§ **EXTRACTED MATERIAL**

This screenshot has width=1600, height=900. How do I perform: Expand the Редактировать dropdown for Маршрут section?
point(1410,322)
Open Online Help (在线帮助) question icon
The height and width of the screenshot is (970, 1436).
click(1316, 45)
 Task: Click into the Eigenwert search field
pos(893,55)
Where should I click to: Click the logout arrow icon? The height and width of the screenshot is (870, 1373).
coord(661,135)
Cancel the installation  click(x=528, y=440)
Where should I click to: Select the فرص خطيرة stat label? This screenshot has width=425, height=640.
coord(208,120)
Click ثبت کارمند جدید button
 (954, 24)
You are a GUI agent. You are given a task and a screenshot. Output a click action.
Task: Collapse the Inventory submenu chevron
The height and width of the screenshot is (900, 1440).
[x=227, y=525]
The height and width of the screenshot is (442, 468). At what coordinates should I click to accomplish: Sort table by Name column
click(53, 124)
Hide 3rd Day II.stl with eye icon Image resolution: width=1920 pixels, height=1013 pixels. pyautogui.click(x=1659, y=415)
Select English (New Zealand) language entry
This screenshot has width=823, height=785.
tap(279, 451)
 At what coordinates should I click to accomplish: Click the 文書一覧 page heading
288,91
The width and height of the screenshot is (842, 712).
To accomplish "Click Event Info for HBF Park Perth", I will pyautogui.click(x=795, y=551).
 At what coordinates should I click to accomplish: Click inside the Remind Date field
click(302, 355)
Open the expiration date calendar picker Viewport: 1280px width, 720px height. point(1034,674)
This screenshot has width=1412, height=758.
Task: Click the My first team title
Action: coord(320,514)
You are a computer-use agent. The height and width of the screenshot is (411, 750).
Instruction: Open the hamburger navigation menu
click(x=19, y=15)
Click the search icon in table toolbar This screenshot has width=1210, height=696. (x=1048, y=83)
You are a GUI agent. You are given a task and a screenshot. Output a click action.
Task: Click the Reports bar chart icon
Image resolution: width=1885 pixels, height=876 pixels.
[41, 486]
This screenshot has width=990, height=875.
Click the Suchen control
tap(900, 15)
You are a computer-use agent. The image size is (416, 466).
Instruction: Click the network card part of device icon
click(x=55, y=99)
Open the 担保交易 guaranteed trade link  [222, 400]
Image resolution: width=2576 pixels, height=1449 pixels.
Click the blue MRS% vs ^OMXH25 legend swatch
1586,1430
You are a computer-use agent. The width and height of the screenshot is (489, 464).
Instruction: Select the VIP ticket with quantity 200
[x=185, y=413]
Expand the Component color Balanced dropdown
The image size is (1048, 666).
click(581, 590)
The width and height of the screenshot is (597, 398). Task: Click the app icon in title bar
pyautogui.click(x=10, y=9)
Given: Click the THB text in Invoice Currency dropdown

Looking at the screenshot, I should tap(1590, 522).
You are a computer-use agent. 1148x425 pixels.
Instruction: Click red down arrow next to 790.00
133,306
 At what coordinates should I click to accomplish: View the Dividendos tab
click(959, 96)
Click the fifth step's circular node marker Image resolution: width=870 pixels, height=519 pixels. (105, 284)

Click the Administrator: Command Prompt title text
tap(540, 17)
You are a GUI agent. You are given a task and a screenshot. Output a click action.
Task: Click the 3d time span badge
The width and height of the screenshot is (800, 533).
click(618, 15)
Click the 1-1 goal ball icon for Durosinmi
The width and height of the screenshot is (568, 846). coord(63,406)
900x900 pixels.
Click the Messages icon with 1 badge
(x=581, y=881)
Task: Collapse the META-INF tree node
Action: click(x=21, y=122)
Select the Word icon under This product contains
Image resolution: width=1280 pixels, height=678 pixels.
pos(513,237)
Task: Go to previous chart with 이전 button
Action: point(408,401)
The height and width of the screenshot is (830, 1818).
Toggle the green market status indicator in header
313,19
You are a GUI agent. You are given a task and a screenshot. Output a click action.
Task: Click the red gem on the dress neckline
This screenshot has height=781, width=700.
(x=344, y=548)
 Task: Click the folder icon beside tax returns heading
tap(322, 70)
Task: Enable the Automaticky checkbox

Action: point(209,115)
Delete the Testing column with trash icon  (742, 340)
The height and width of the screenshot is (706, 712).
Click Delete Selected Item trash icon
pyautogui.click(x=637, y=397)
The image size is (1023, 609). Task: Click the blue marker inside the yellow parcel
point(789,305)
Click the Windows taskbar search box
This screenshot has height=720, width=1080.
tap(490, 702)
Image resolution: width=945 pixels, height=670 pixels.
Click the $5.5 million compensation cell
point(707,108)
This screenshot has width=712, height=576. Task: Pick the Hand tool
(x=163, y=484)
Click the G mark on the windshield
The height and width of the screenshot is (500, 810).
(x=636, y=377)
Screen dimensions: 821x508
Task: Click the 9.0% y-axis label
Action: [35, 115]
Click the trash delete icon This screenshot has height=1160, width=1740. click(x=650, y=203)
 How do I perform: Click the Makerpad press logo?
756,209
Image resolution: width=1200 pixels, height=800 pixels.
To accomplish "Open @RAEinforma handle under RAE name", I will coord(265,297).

§ **WHAT THE EXERCISE ASKS**
Every line of the listing that includes the word "computer" forms the answer.

§ **RESULT OF THIS TASK**
You are a computer-use agent. The height and width of the screenshot is (411, 750).
You are a computer-use agent. The image size is (416, 466).
You are a computer-use agent. The width and height of the screenshot is (489, 464).
You are a computer-use agent. 1148x425 pixels.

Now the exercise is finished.